Complexity / limits. Dominated by the GCD chain; the cheap pre-check avoids one full multivariate GCD on the common square-free case. Square-free decomposition is a prerequisite stage for full Factor.

  • Listable, Protected.
  • Automatically threads over lists, as well as equations, inequalities and logic functions.
  • Works on both univariate and multivariate polynomials.
  • Multivariate inputs use a cheap squarefree pre-check (F4 Stage 1): after content extraction in the main variable, sqfree_cheap_check substitutes integer values from {1, -1, 2, -2, 3, -3, 4} for the other variables and tests gcd(image, image') over Z[x]. If any image is squarefree at an alpha that preserves the leading-x degree, the pre-check proves pp is squarefree in x and the expensive multivariate gcd(pp, pp') is skipped. Soundness comes from content extraction guaranteeing any repeated factor of pp involves the main variable nontrivially. Measured 6.6× speedup on 4-variable squarefree inputs (6.27 s → 0.95 s); non-squarefree inputs fall through to the original Yun loop with negligible overhead.
  • The cheap pre-check's univariate gcd(image, image') runs through zupoly_gcd (subresultant PRS, GMP mpz_t coefficients). The previous implementation used poly_gcd_internal (Knuth-style primitive PRS at the Expr level) which suffers exponential coefficient growth on the intermediate pseudo-remainders; on a degree-31 univariate image (e.g. Factor[Expand[x^2 (z^13 - x^12)(z^4 + 3 x^9 - y^13)(17 - 5 y - z^14)]]) it ran for >120 s. Routing the same gcd through subresultant PRS keeps coefficient sizes polynomially bounded and runs in sub-millisecond time on the same input, bringing the full Factor call to under 1 s.
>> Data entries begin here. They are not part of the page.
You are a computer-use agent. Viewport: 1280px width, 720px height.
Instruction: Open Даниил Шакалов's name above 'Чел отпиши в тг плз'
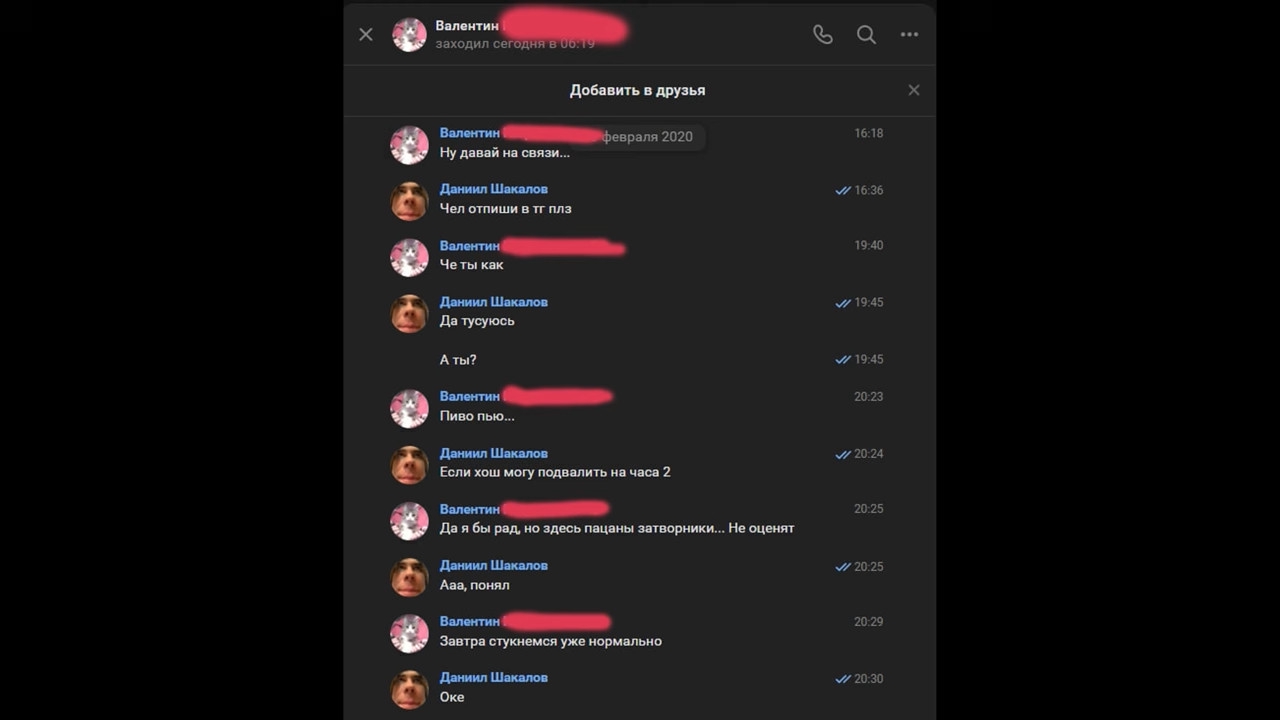pos(494,189)
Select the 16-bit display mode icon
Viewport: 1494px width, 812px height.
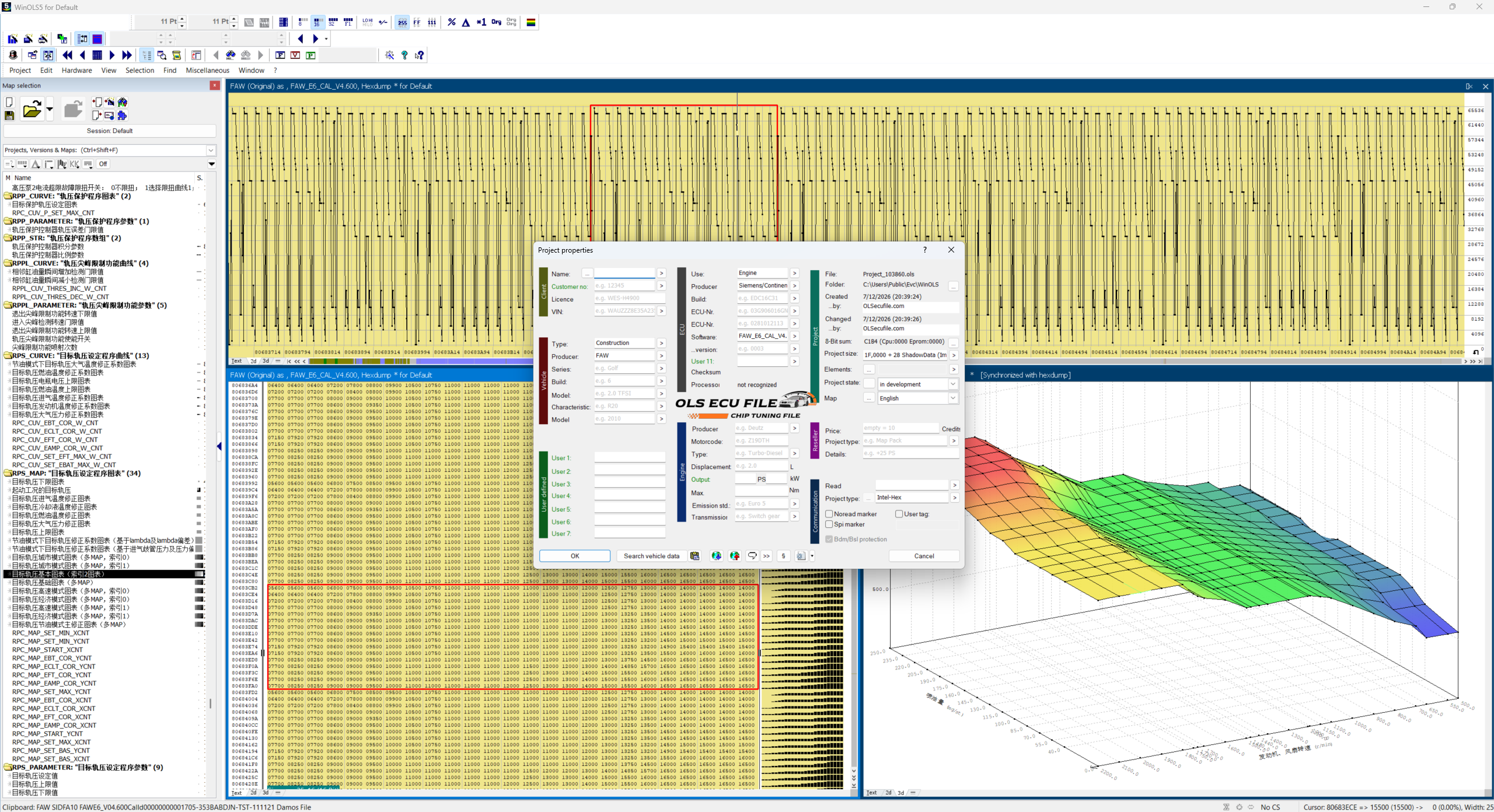(x=317, y=22)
Attributes: Listable, Protected.

Implementation status

Stable — documented, exercised by the test suite and/or worked examples, with no known limitations recorded.

References

Notes & additional examples

Worked examples

In[1]:= FactorSquareFree[x^5 - x^4 - x + 1]
Out[1]= (-1 + x)^2 (1 + x + x^2 + x^3)

In[1]:= FactorSquareFree[(x^2+1)^3 (x-1)^2]
Out[1]= (-1 + x)^2 (1 + x^2)^3

In[1]:= FactorSquareFree[x^8 + 4 x^6 + 6 x^4 + 4 x^2 + 1]
Out[1]= (1 + x^2)^4

Notes

FactorSquareFree groups a polynomial into pairwise-coprime square-free factors carrying their multiplicities, using the Yun / Musser decomposition (GCDs of the polynomial with its derivative). It does not split factors that are square-free but reducible: 1 + x + x^2 + x^3 is left intact in the first example even though it factors as (1+x)(1+x^2). The last example recognises (1 + x^2)^4 as a perfect fourth power without ever calling full Factor, which is the point — it is cheaper than factorisation when only multiplicities are needed.